Vamos à primeira questão acima citada. Sua dignidade consistia em seu
gozo em nos torturar. Essa tortura era, basicamente, excitar nossos
desejos levando-nos a transgredir a norma divina. Já no relato do
Gênesis, o personagem aparece tentando Eva, provavelmente, uma gostosa
(única hipótese possível sobre Eva, pois, fosse ela feia, Adão teria
dado ouvidos a Deus). A partir daí, ele enlouquece homens e mulheres, os
deixando furiosos em busca da realização de seus desejos mais obscuros e
violentos. Nosso personagem era conhecido por nos visitar nos sonhos,
fazendo sexo conosco ou nos afogando em projetos de poder, vaidade e
violência.
Sua crueldade era tal que sua representação era quase sempre a de um
deformado, deformando corpos e almas para a eternidade, sendo o inferno
seu lar. O medo do inferno formou inúmeras grandes almas ao longo da
história. Alguns de nós chega mesmo a acreditar que talvez Deus não
exista, mas o Satanás sim, devido à simetria moral entre o dito
personagem e o estado do mundo em que vivemos.
No cinema, então, nosso personagem fez história. Da adolescente Linda
Blair do "Exorcista" até inúmeros filmes mais ou menos bons (passando
pelo grandioso "A Bruxa"), o cinema deve uma parte de sua bilheteria
milionária ao fiel Satanás. Às vezes belo e irresistível, no corpo de um
homem ou de uma mulher, às vezes monstruoso e asqueroso, o fiel Satanás
fez a noite de muita gente ter mais ação e imaginação do que os
personagens mais bonzinhos do cinema.
Portanto, sua dignidade e consistência eram sua capacidade de nos
colocar além dos limites morais, processo esse delicioso em si mesmo.
Ninguém jamais temeria o senhor do pecado, não fosse o pecado, em grande
parte, uma delícia.
Vamos à segunda questão. Do que nem mesmo o pobre Satanás está a
salvo? Resposta direta: da banalidade do narcisismo de bolso que
alimenta nossa revolução moral moderna, conhecida como egoísmo
libertário.
O pobre do Satanás virou a justificativa banal para você ser você
mesmo.
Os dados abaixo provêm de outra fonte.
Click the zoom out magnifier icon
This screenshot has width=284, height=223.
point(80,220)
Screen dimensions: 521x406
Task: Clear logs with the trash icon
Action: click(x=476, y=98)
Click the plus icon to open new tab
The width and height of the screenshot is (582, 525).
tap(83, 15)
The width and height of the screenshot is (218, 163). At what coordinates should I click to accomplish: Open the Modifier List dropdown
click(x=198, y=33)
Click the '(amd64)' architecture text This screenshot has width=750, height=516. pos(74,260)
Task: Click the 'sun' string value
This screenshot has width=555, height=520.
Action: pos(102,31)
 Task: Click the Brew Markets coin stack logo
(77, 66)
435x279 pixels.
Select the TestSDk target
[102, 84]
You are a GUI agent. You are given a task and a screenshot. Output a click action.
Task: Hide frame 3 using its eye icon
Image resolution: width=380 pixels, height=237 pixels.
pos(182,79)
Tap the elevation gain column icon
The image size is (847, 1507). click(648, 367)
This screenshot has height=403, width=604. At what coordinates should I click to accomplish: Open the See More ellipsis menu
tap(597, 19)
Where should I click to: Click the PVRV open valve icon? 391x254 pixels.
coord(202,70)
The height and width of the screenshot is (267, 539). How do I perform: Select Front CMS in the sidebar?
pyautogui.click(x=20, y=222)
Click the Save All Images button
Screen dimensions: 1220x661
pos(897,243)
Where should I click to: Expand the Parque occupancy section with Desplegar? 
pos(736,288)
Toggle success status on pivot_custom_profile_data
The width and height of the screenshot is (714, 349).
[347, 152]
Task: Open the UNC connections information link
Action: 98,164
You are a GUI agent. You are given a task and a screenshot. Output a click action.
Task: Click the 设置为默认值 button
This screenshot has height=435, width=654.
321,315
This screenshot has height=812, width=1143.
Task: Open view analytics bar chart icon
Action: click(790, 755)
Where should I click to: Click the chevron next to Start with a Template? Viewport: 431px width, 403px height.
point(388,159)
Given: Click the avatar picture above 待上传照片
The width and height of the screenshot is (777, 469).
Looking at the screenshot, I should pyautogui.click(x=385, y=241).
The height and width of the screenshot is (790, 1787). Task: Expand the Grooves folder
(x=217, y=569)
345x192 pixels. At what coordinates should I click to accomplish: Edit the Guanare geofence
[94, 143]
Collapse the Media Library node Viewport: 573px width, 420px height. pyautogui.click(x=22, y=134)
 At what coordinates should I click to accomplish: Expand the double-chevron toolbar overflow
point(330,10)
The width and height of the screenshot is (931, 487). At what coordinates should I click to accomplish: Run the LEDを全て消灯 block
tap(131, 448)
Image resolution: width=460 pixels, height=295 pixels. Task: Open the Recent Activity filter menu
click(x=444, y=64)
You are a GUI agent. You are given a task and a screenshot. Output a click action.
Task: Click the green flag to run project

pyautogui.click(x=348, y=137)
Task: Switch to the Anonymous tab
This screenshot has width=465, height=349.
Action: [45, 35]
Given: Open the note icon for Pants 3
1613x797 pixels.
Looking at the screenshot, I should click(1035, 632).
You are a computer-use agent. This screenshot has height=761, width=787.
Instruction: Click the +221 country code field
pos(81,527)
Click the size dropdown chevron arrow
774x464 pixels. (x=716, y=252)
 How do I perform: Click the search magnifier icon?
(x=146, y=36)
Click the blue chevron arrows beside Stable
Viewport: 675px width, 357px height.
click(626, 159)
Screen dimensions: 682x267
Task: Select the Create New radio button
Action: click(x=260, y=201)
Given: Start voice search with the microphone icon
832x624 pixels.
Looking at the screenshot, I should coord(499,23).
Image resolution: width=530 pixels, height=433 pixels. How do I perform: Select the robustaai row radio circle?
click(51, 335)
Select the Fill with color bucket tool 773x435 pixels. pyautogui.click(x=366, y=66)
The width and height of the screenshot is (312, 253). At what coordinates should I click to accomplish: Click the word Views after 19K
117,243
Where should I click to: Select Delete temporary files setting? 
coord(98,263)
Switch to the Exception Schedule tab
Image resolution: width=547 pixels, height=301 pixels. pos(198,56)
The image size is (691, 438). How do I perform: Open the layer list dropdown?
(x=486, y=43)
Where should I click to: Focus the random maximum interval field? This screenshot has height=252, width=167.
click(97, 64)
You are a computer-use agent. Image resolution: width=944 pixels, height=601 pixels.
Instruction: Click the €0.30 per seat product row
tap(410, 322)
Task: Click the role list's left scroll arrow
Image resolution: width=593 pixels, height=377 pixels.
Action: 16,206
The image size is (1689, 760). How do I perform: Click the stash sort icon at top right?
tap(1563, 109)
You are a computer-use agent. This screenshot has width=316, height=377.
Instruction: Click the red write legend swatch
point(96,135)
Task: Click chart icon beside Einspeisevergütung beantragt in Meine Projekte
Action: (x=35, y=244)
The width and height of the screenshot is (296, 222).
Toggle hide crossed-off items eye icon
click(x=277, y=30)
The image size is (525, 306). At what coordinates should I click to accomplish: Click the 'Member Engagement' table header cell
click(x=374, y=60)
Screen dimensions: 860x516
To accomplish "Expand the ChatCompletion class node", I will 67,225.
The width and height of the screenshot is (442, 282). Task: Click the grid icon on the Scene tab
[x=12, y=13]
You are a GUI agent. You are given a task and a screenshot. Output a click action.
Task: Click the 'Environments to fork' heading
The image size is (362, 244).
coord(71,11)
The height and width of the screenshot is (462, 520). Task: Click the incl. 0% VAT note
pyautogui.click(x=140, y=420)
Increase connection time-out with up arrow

Alguém conhece ideia mais descabida do que precisar da
autorização de uma entidade, outrora responsável pelos maiores terrores
da alma e pela destruição do paraíso divino, para você viver suas
pequenas taras que cabem no Instagram? O pobre do Diabo virou uma
espécie de coach de bolso para você justificar seu mau-caratismo e falta
de educação.
Portanto, nem o Satanás está a salvo da infantilização geral do
mundo. E aqui chegamos à nossa terceira questão. O Demônio suave dos
satanistas do bem que povoam as redes é um demônio que não dá medo a
ninguém, pelo menos a ninguém que já viu um adolescente revoltado em seu
quarto seguro. Pensar em você mesmo, antes de qualquer outra pessoa,
sem culpa, é ser o que qualquer demonólogo decente sabe ser a versão
mais infantil do Satanás. Eis a suavidade satânica da era em que
vivemos.
O Satanás real, aquele que valia a pena respeitar, era o ser que
estabelecia o dilaceramento moral essencial da vida ética. Mesmo
acreditando nas virtudes, você não resistia aos vícios. E não à
figurinha teenager que confunde o Demônio com uma tattoo supercool.